Work to be completed
No pictures, no extra lines: copy exactly from the line with "Task: Select the touch" through the end of the entries.

[Stored records]
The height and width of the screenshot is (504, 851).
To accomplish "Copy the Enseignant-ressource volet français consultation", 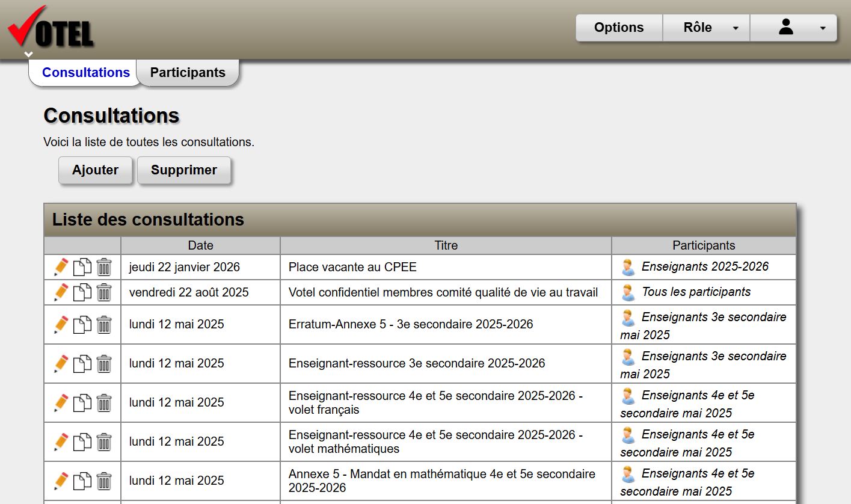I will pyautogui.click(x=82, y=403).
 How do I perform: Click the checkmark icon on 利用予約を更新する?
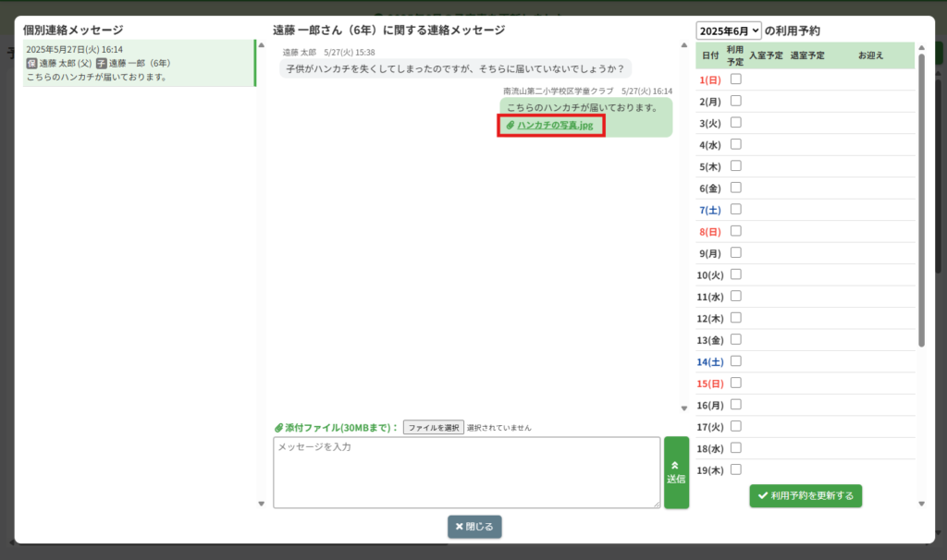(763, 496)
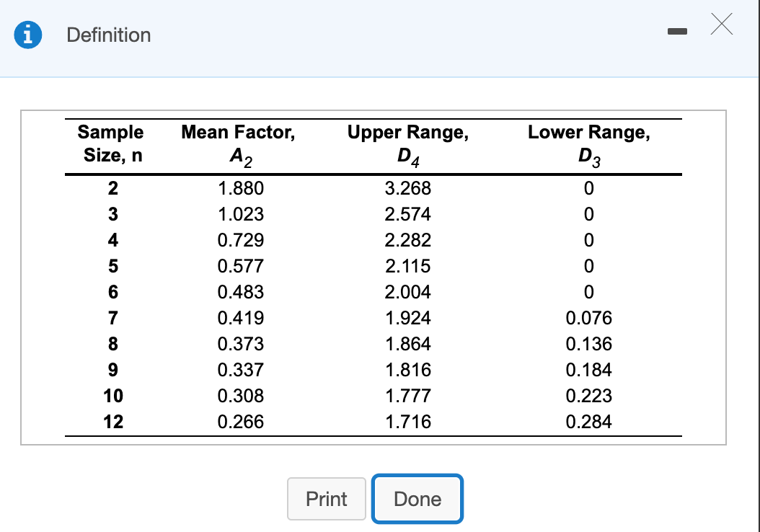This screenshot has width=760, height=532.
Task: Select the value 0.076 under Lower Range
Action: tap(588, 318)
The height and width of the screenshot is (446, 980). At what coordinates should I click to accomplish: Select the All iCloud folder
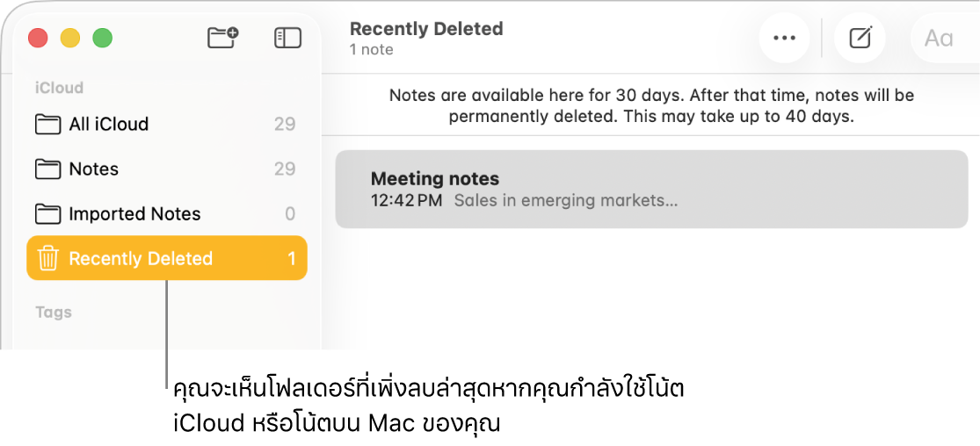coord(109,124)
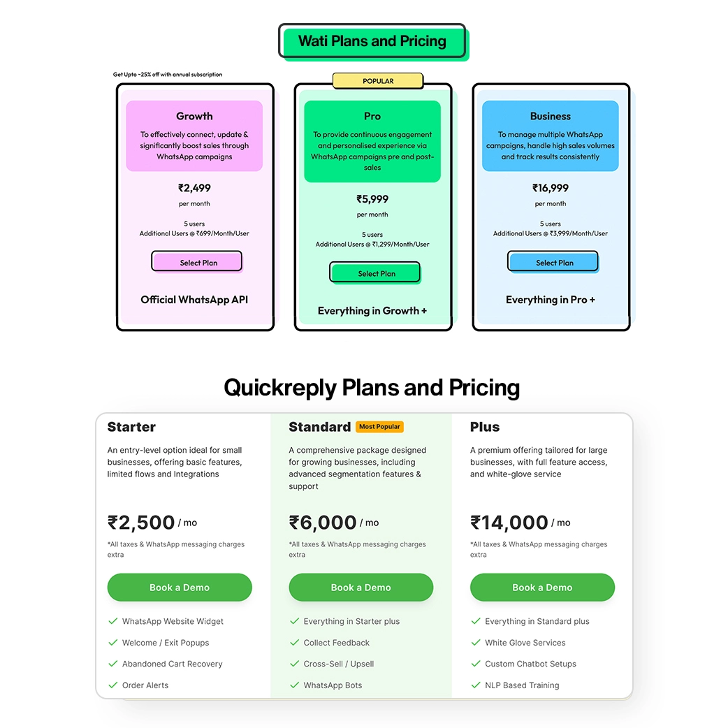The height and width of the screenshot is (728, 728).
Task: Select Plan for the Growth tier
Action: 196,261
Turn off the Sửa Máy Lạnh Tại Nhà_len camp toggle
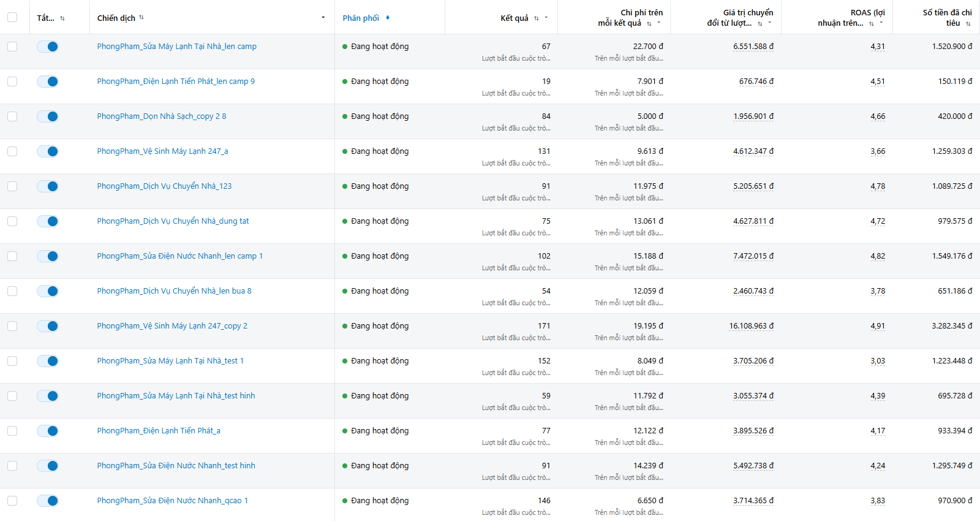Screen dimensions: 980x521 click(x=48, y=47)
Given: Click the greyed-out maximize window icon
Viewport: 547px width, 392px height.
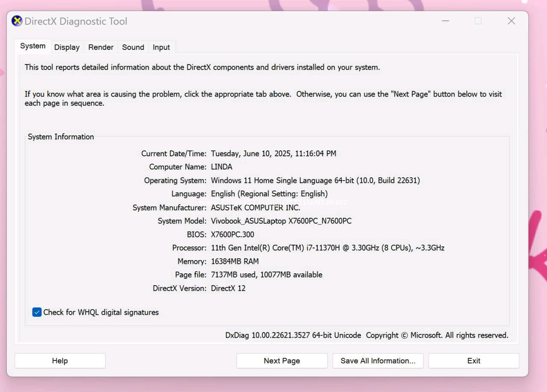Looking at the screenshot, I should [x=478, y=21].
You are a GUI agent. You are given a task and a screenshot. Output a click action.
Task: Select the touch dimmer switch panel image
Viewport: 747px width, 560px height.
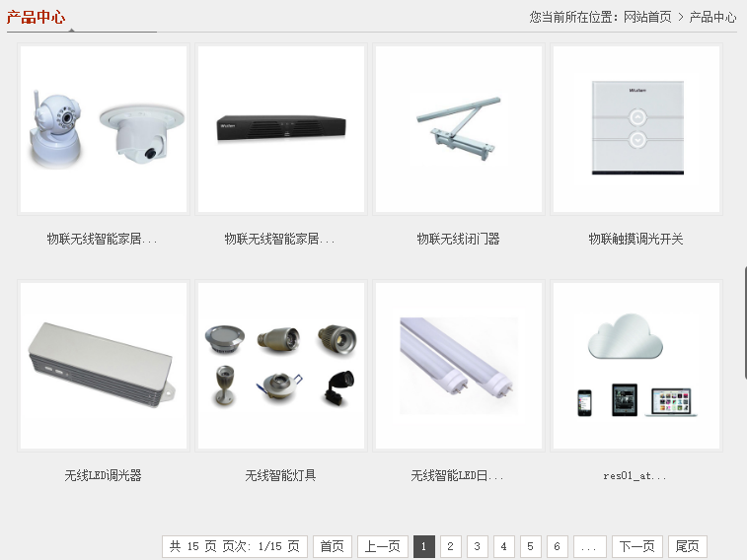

Response area
Task: Select the touch dimmer switch panel image
Viewport: 747px width, 560px height.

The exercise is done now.